ENUNCIADOS:
(A) Indique se cada afirmação concorda com a conversa sobre o temporal em Monchique, justificando com as palavras do excerto: (i) em resposta a Vince, sielwolf situa o registo por volta das 10h da manhã; (ii) sielwolf conseguiu enviar os vídeos ao meteoglobal; (iii) MeteoAlentejo afirma que na sua zona também houve temporal.
(B) Na conversa sobre o temporal em Monchique, além de movimentos menos bruscos, o que aconselha ajrebelo a quem filma?
(C) Prolongue a conversa sobre o temporal em Monchique a partir do ponto em que termina.

EXCERTO DO DOCUMENTO:
######

# Temporal/Granizada Monchique 29/04/2011



## sielwolf (29 Abr 2011 às 12:32)

*Radar*









*Aqui vai o 1º vídeo*


----------



## sielwolf (29 Abr 2011 às 12:37)

*Re: Temporal Monchique 29/04/2011*

*2º vídeo*
[ame="http://www.youtube.com/watch?v=EuVt0Nv-XGk&feature=mfu_in_order&list=UL"]YouTube        - Temporal em Monchique 29/04/2011 parte 2[/ame]


----------



## sielwolf (29 Abr 2011 às 12:42)

*Re: Temporal Monchique 29/04/2011*

*3º vídeo*


----------



## sielwolf (29 Abr 2011 às 12:53)

*Re: Temporal Monchique 29/04/2011*

*4º vídeo*


----------



## HotSpot (29 Abr 2011 às 12:54)

*Re: Temporal Monchique 29/04/2011*

Excelente Registo.

Siewolf, se puderes relata no meteoglobal sff.


----------



## ajrebelo (29 Abr 2011 às 13:02)

Boas

Belo registo. 

QUANDO SE FILMA, OS MOVIMENTOS DA MAQUINA NÃO PODEM SER COMO O MOVIMENTO DA NOSSA CABEÇA, FAÇAM MOVIMENTOS MENOS BRUSCOS E SE POSSÍVEL FAZER PEQUENAS PARAGENS EM ZONAS DE INTERESSE, SE NÃO O PESSOAL TEM DE TOMAR UNS COMPRIMIDOS PARA O ENJOO, PARECE QUE VAMOS PARA O MAR.

Abraços


----------



## sielwolf (29 Abr 2011 às 13:11)

*Re: Temporal Monchique 29/04/2011*



HotSpot disse:


> Excelente Registo.
> 
> Siewolf, se puderes relata no meteoglobal sff.




Já foi comunicado, pena não poder enviar os vídeos


----------



## Vince (29 Abr 2011 às 13:13)

Excelente registo sielwolf. Foi a que horas ?


----------



## Mário Barros (29 Abr 2011 às 13:14)

Que barbaridade 

Que excelentíssimo registo.


----------



## sielwolf (29 Abr 2011 às 13:16)

Vince disse:


> Excelente registo sielwolf. Foi a que horas ?



por volta das 10h da manhã


----------



## MeteoAlentejo (29 Abr 2011 às 13:56)

sortudo. por aqui nada como sempre.


----------



## 1337 (29 Abr 2011 às 14:01)

######

DADOS REGISTADOS:
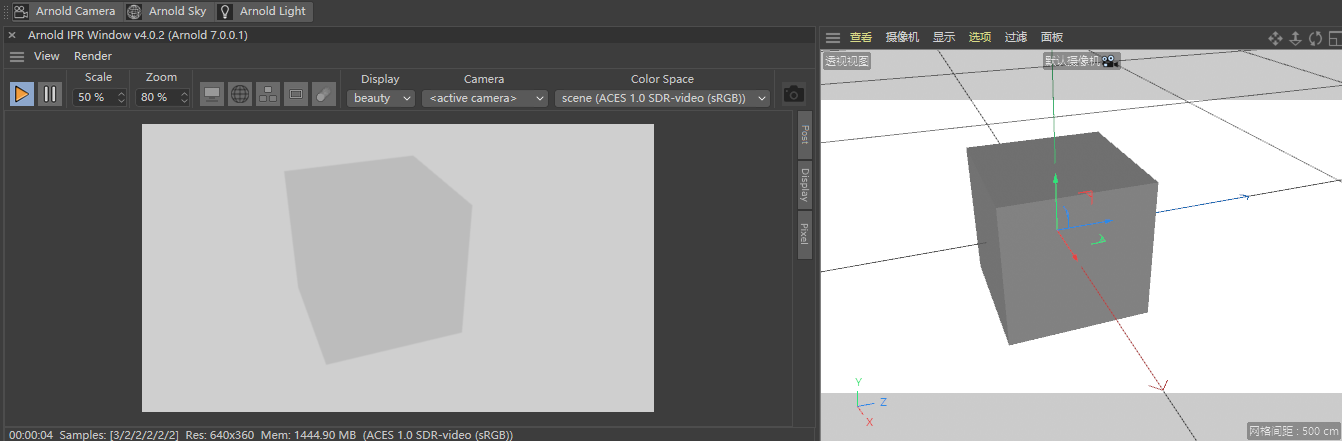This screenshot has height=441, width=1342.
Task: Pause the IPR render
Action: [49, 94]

######

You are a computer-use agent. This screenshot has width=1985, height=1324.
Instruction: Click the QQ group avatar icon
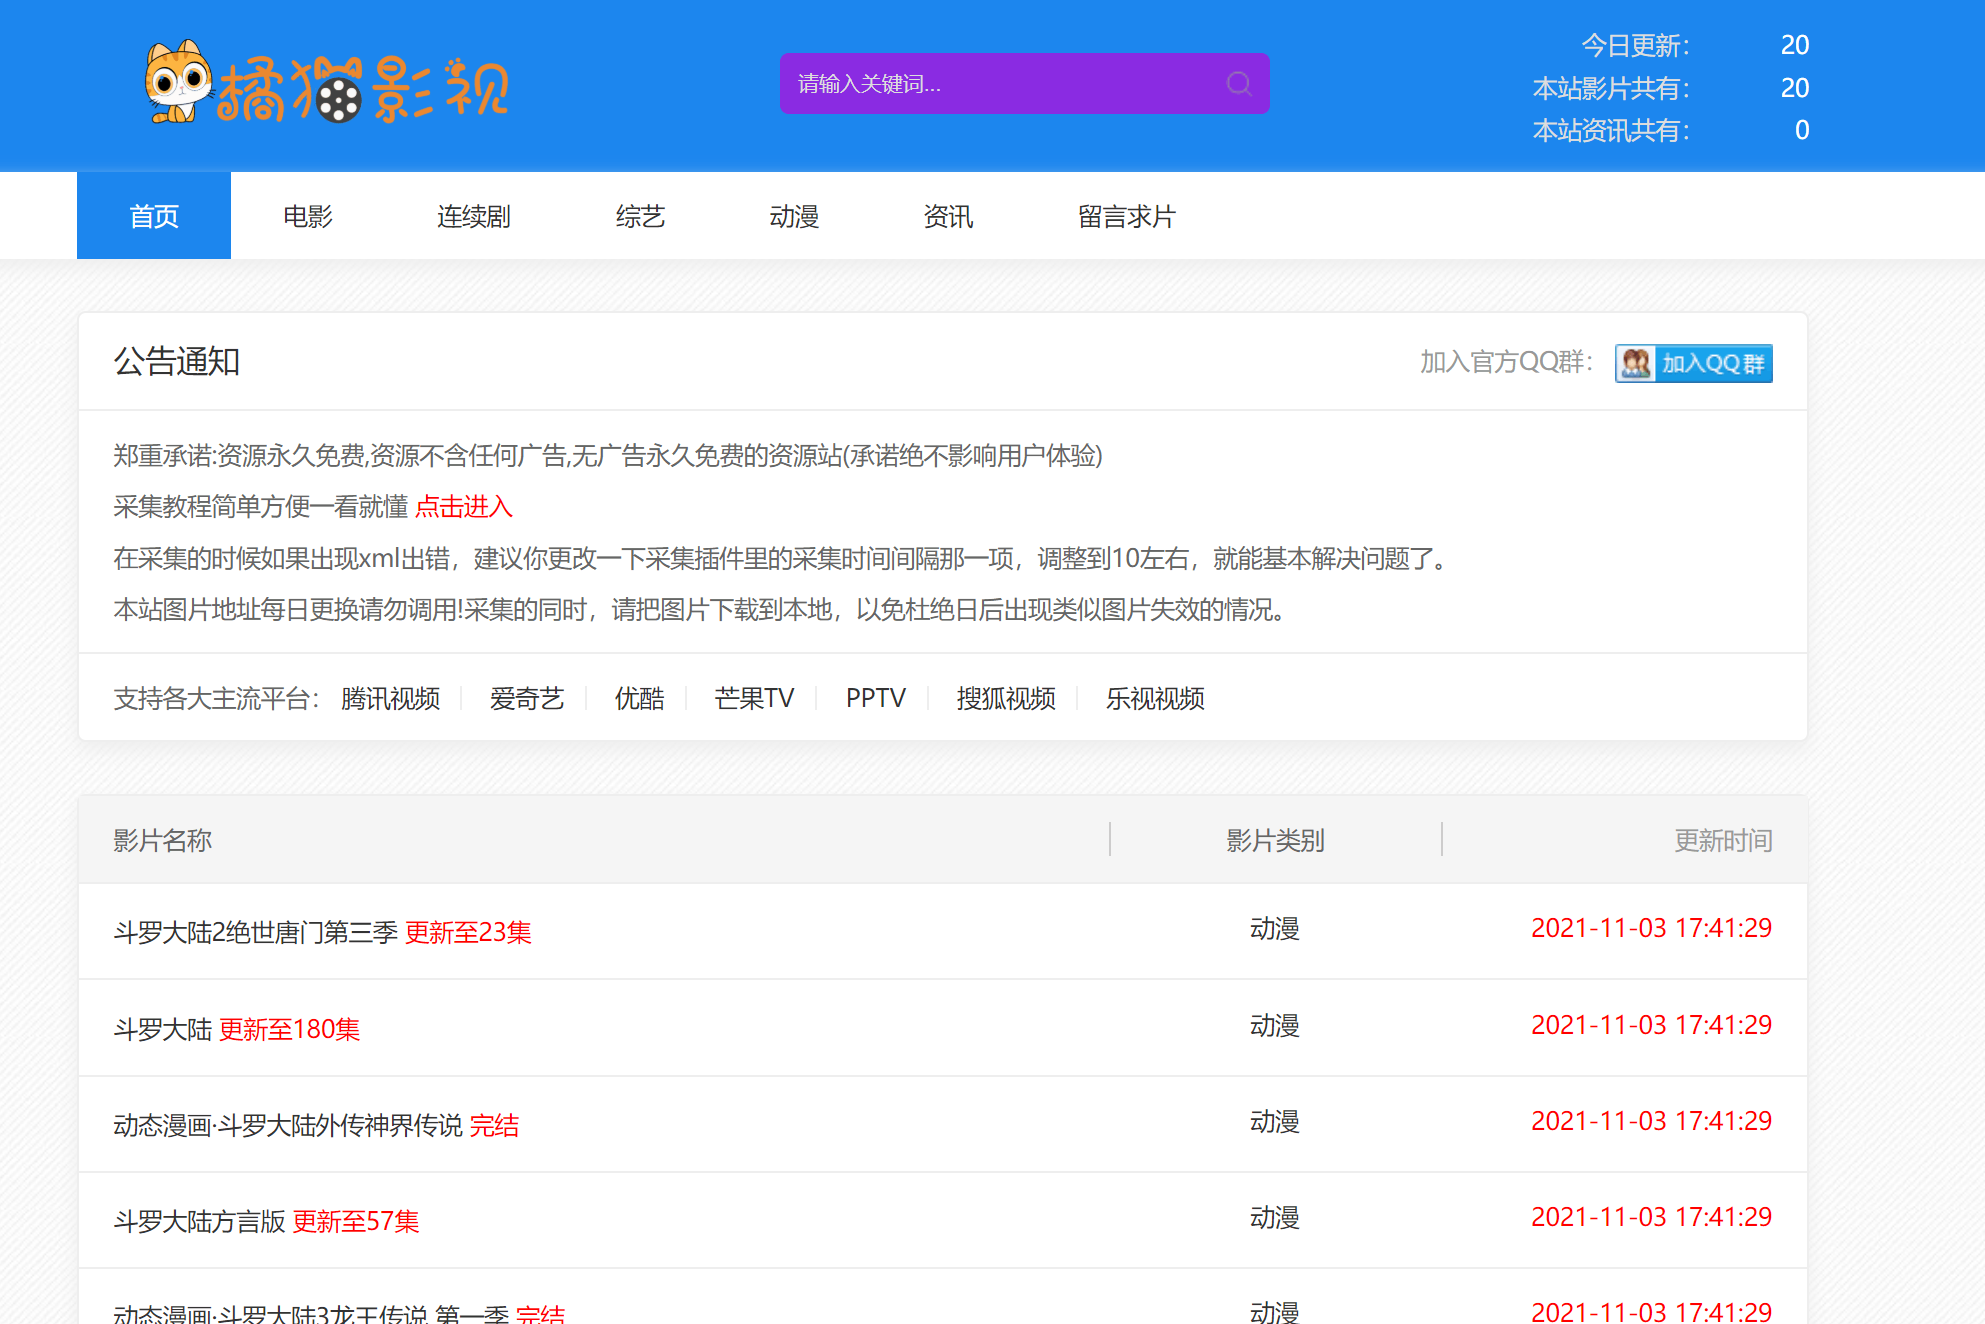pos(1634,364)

######

RESPOSTAS POR TAREFA:
(A)
(i) Sim: «por volta das 10h da manhã».
(ii) Não: «Já foi comunicado, pena não poder enviar os vídeos».
(iii) Não: «por aqui nada como sempre.»

(B) Aconselha a fazer, se possível, pequenas paragens em zonas de interesse.

(C)
Grande registo adorei parabens


----------



## Redfish (29 Abr 2011 às 14:04)

*Bons videos*: Thumbsup:

De acto de ocorrido fenomenos bem interessantes no interior algarvio nos ultimos dias...
_Que diga uma colega minha que ficou com um buraco no telhado fruto da queda de um raio na zona de Paderne._


----------



## ecobcg (29 Abr 2011 às 14:08)

Belo registo!
Grande granizada!


----------



## Lousano (29 Abr 2011 às 14:10)

Brutal!

Os agricultores é que não devem ter gostado.


----------



## actioman (29 Abr 2011 às 14:36)

Sem dúvida, uma grande reportagem e "dentro" do acontecimento! 

É o chamado "Big Brother MeteoPT"  Estamos em todo o lado. 

Obrigado pela excelente partilha!

Ainda há gelo por ai? Que pena não haver nenhuma estação pela zona seria interessante saber a quantidade de precipitação e o seu efeito na temperatura.


----------



## sielwolf (29 Abr 2011 às 14:44)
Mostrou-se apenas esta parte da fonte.